(ABOUT THIS EXERCISE): Tell how many lines in the data hold "agent", giving that figure alone.

┌─ SUPPLIED INFORMATION

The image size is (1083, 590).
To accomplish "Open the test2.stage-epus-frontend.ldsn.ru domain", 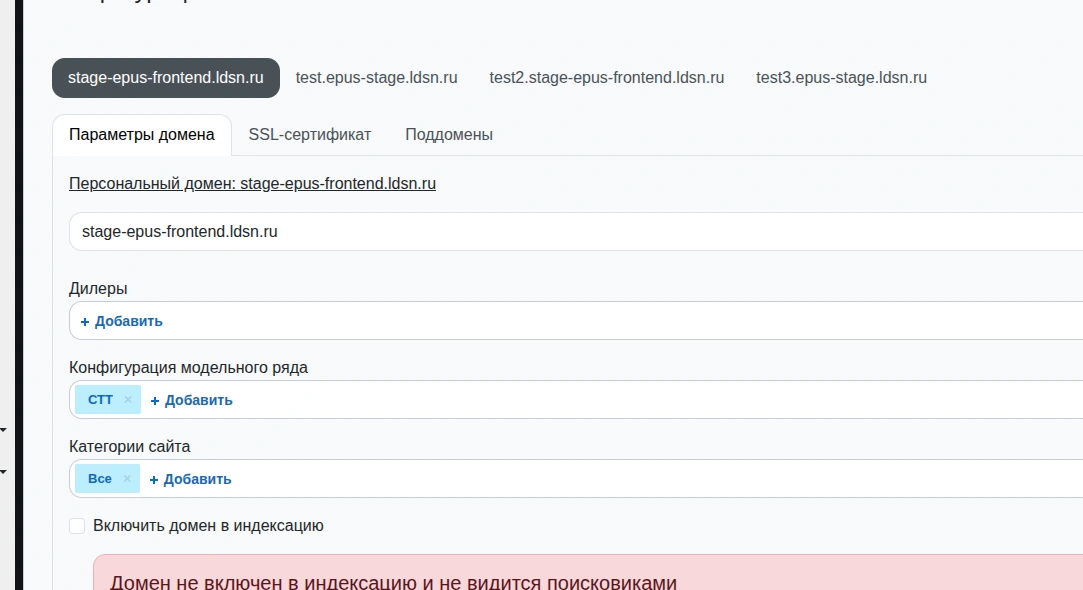I will [x=606, y=78].
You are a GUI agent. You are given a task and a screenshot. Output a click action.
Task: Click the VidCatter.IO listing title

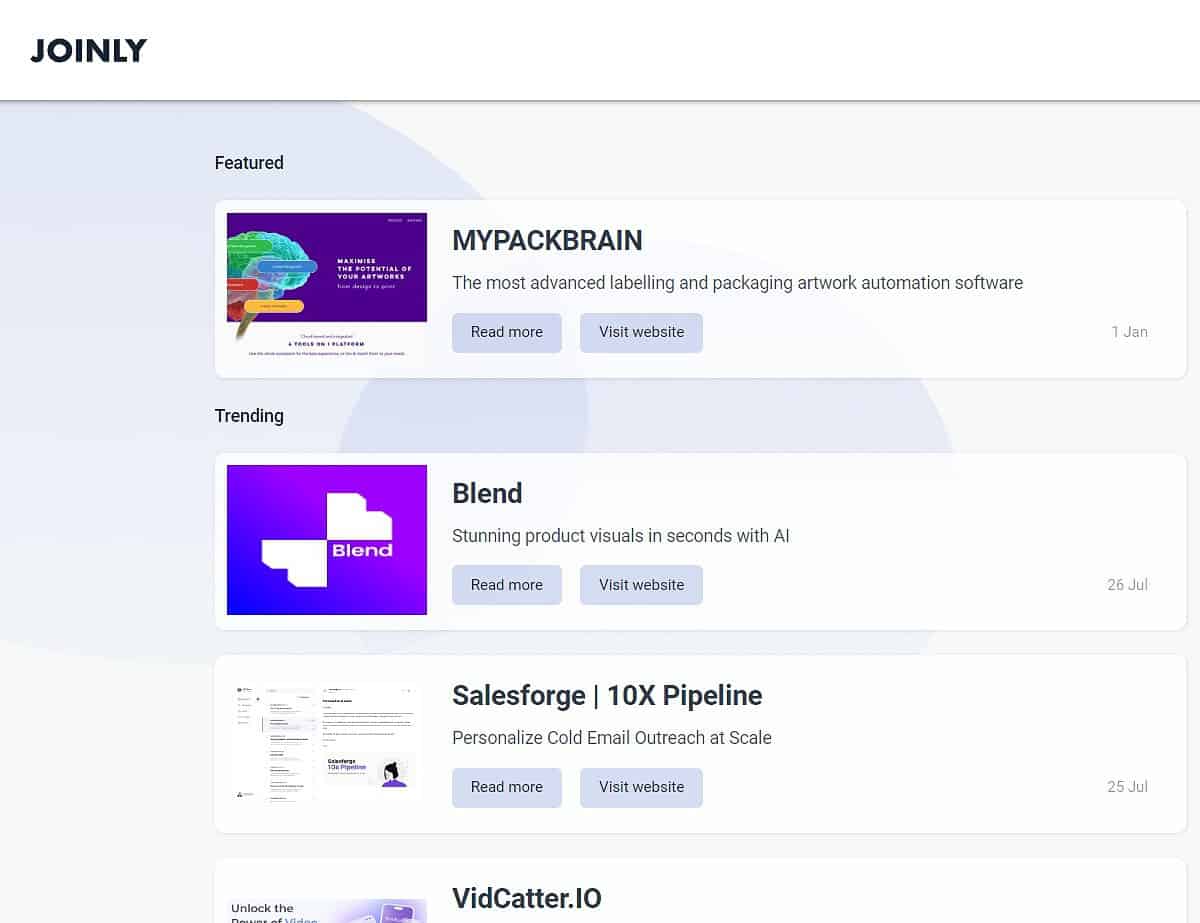[527, 898]
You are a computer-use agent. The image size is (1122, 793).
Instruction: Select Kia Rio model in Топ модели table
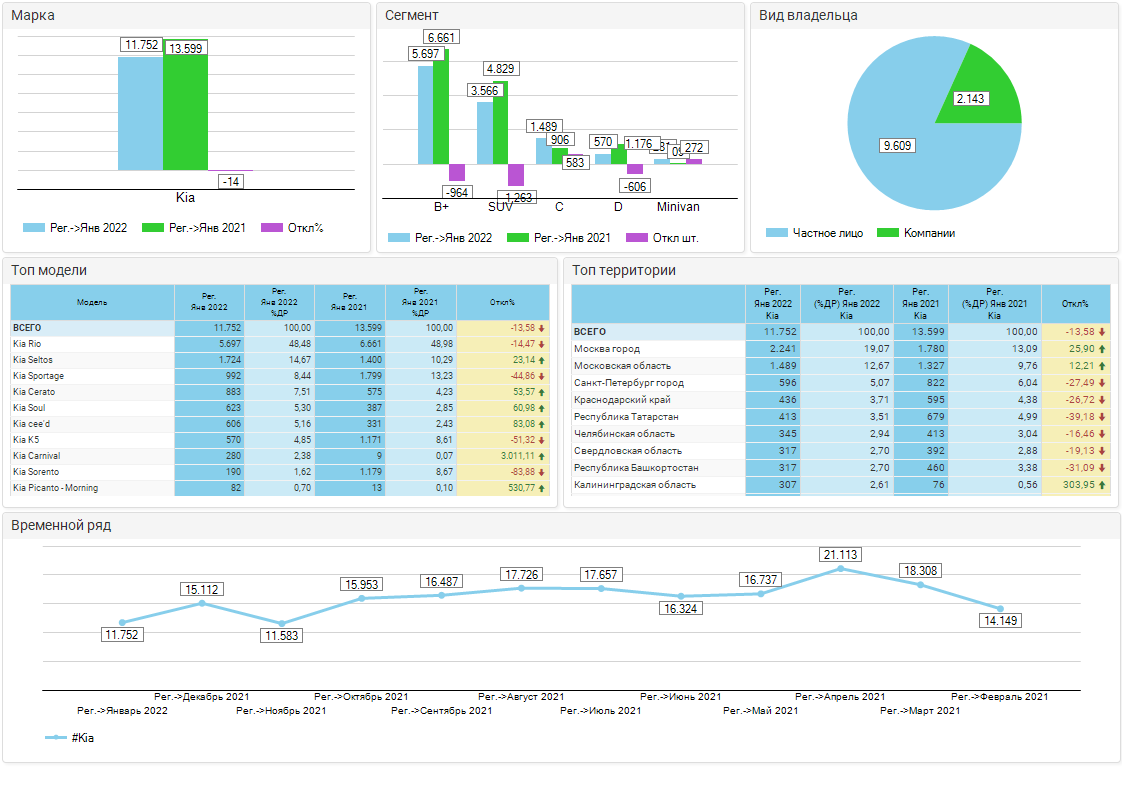(x=27, y=344)
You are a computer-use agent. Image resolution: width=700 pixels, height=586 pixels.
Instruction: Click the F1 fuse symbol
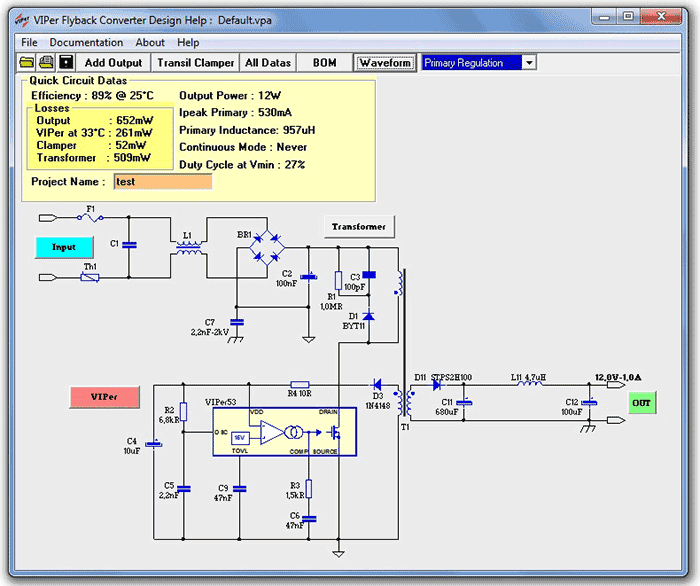pyautogui.click(x=90, y=217)
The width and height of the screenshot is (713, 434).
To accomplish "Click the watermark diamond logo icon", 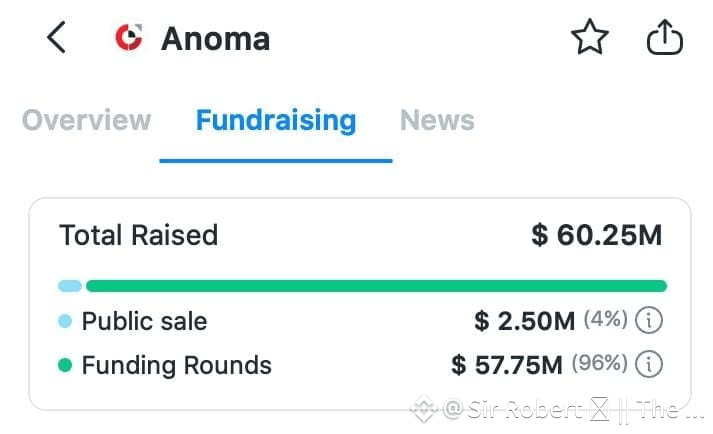I will coord(424,409).

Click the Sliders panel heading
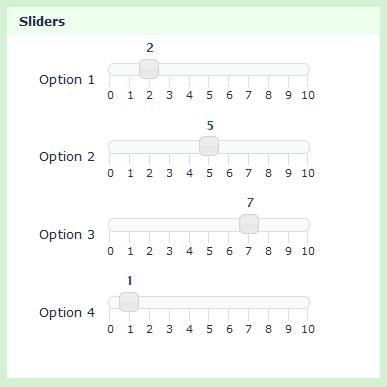pyautogui.click(x=42, y=22)
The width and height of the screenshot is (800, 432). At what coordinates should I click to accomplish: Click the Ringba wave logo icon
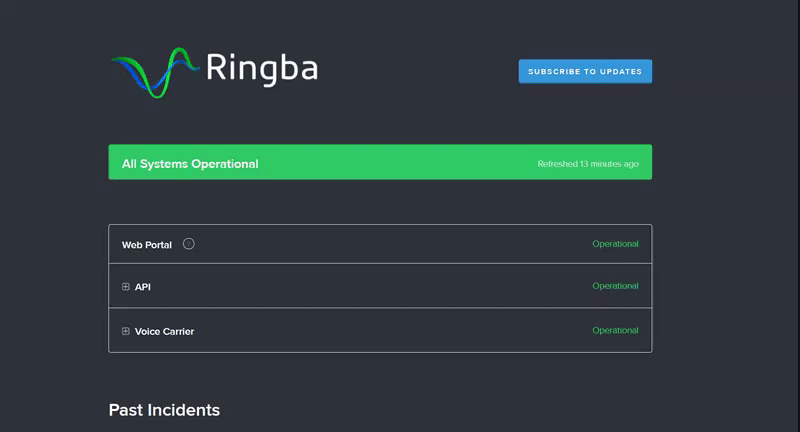155,71
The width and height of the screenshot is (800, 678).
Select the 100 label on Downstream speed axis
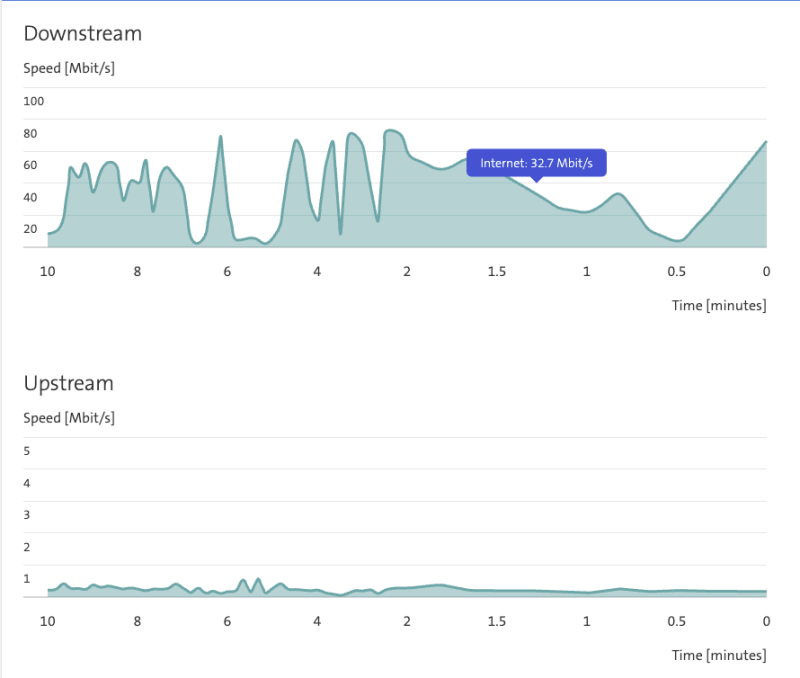(34, 101)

└─

(RESPONSE): 3